PROBLEMS TO SOLVE ::
**a.** Duplicate the Lincoln passage from "Most of these" up to and including "average American ...".
**b.** Answer these questions from the Lincoln passage:
(i) To whom was the letter sent?
(ii) Which word from Lincoln's first inaugural address does the Lincoln passage quote?
(iii) Who is called the great Massachusetts libertarian abolitionist?

PAGE EXCERPT ::
= = = = =

Actually, the letter is not at all "amazing" to anyone familiar with the real Lincoln. It was a copy of a letter that was sent to the governor of every state urging them all to support the amendment, which had already passed the U.S. Senate and House of Representatives, that would have made southern slavery constitutionally "irrevocable," to use the word that Lincoln used in his first inaugural address ...

This is one reason why the great Massachusetts libertarian abolitionist Lysander Spooner ... hated and despised Lincoln and his entire gang ...

The Lincoln cult knows about all of this, but works diligently to keep it out of view of the general public ...

Most of these kinds of documents have been meticulously whitewashed from the historical record. When they do surface and are made public, the Lincoln cult gets to work burying them in an avalanche of excuses designed to fog the real meaning of the documents in the minds of the average American ...

Not only did Lincoln support this slavery forever amendment, but the amendment was his idea from the very beginning.

= = = = =

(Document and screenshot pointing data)
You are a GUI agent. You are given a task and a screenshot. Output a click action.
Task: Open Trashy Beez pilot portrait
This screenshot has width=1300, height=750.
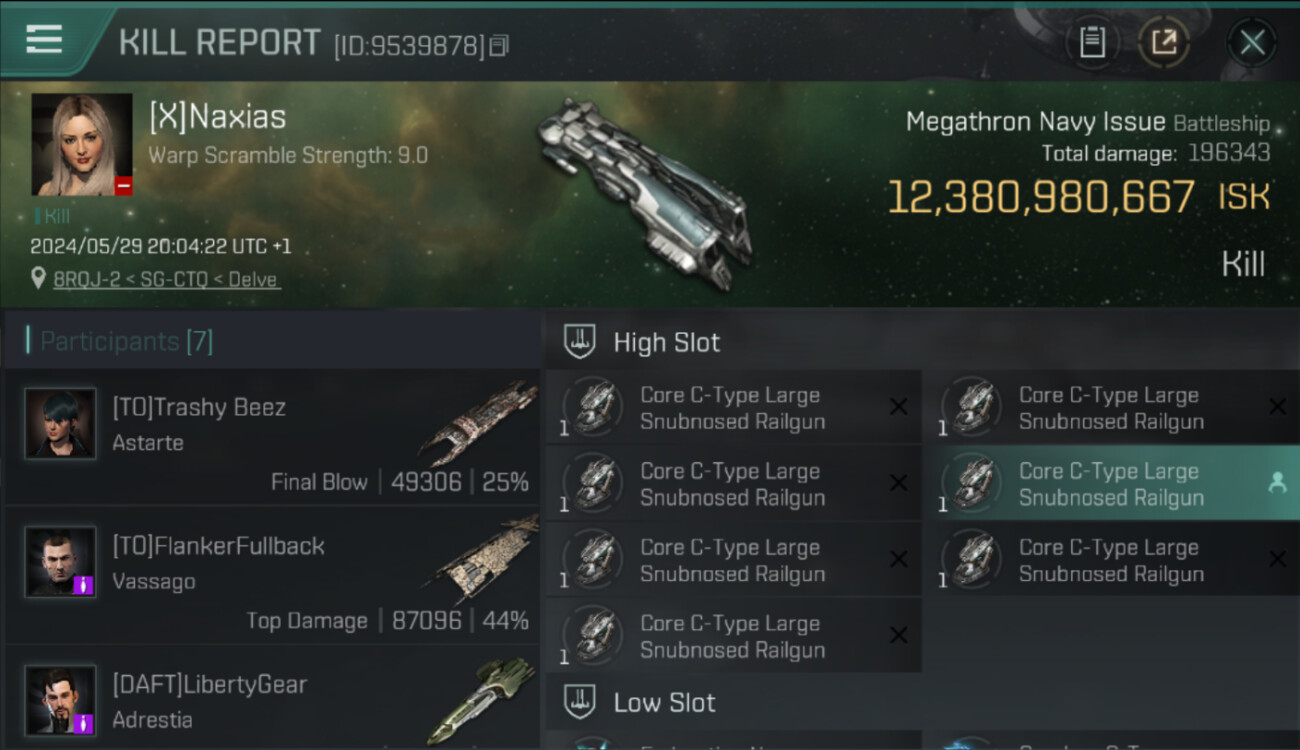[60, 424]
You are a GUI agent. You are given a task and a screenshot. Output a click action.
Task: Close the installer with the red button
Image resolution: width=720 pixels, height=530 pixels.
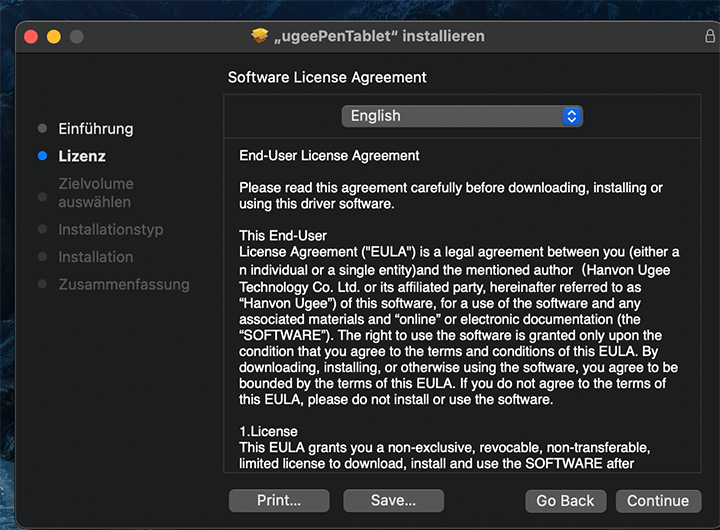pos(30,37)
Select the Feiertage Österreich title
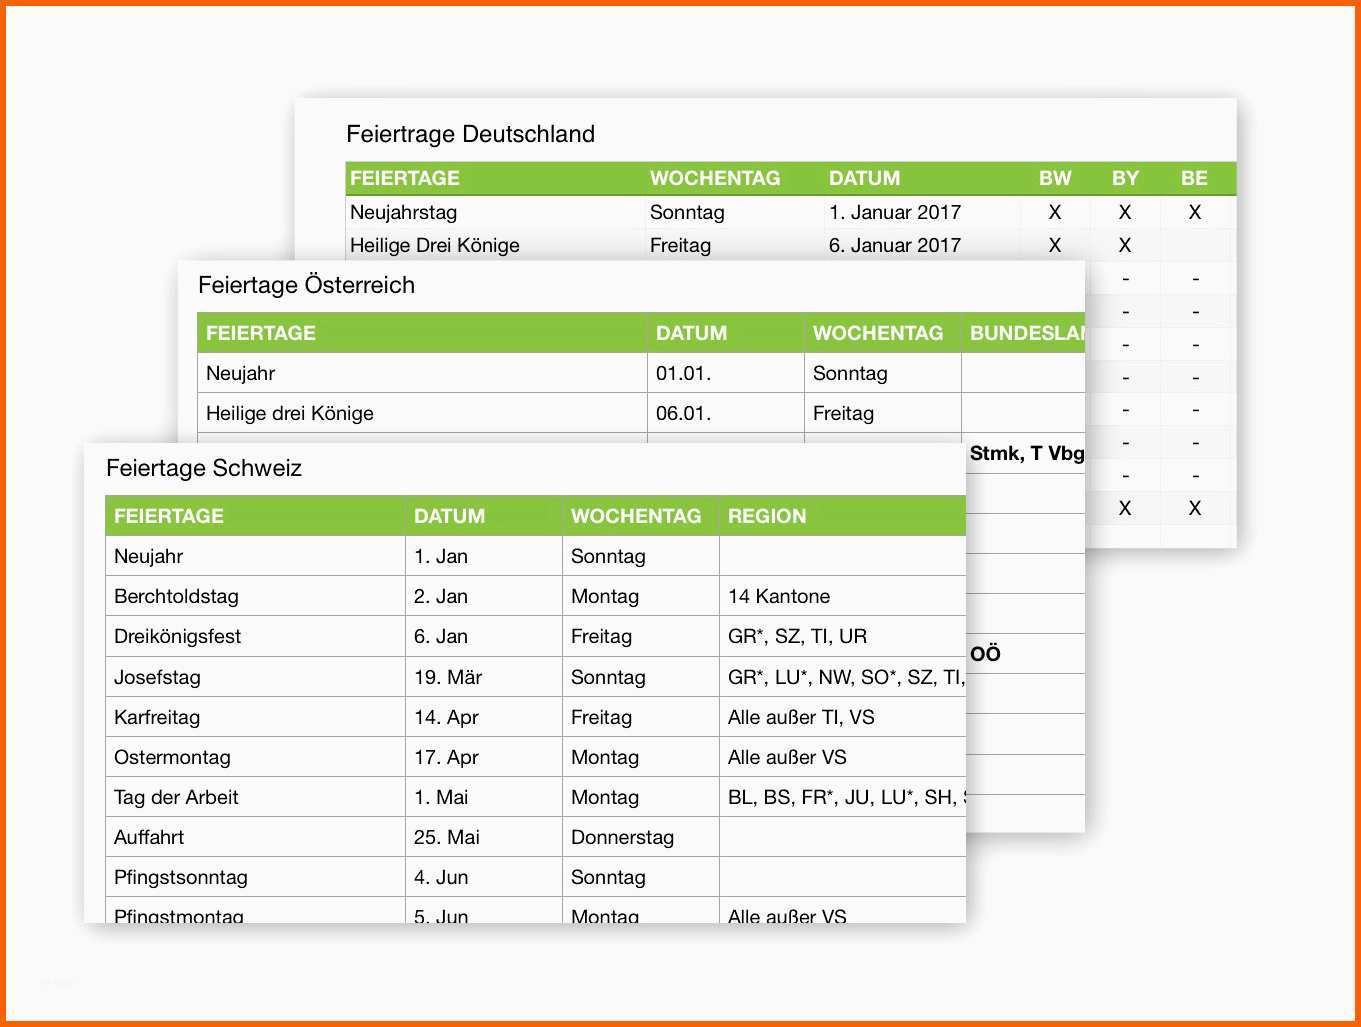The image size is (1361, 1027). click(306, 285)
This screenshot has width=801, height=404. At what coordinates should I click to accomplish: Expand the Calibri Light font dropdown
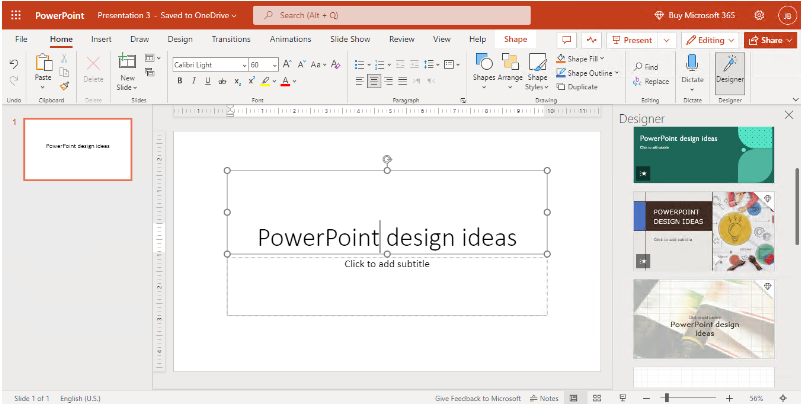pyautogui.click(x=242, y=64)
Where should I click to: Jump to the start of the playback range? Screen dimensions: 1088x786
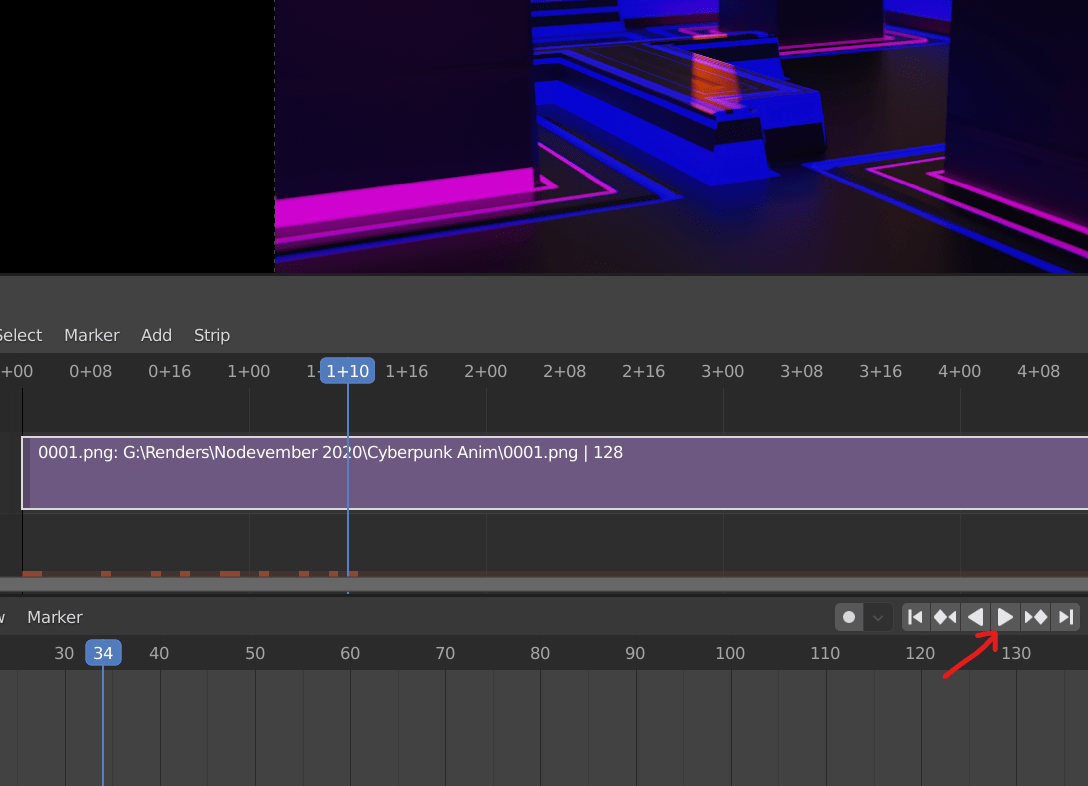pos(915,617)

= = = = =

WRITTEN ANSWERS ::
**a.**
Most of these kinds of documents have been meticulously whitewashed from the historical record. When they do surface and are made public, the Lincoln cult gets to work burying them in an avalanche of excuses designed to fog the real meaning of the documents in the minds of the average American ...

**b.**
(i) The governor of every state
(ii) "Irrevocable"
(iii) Lysander Spooner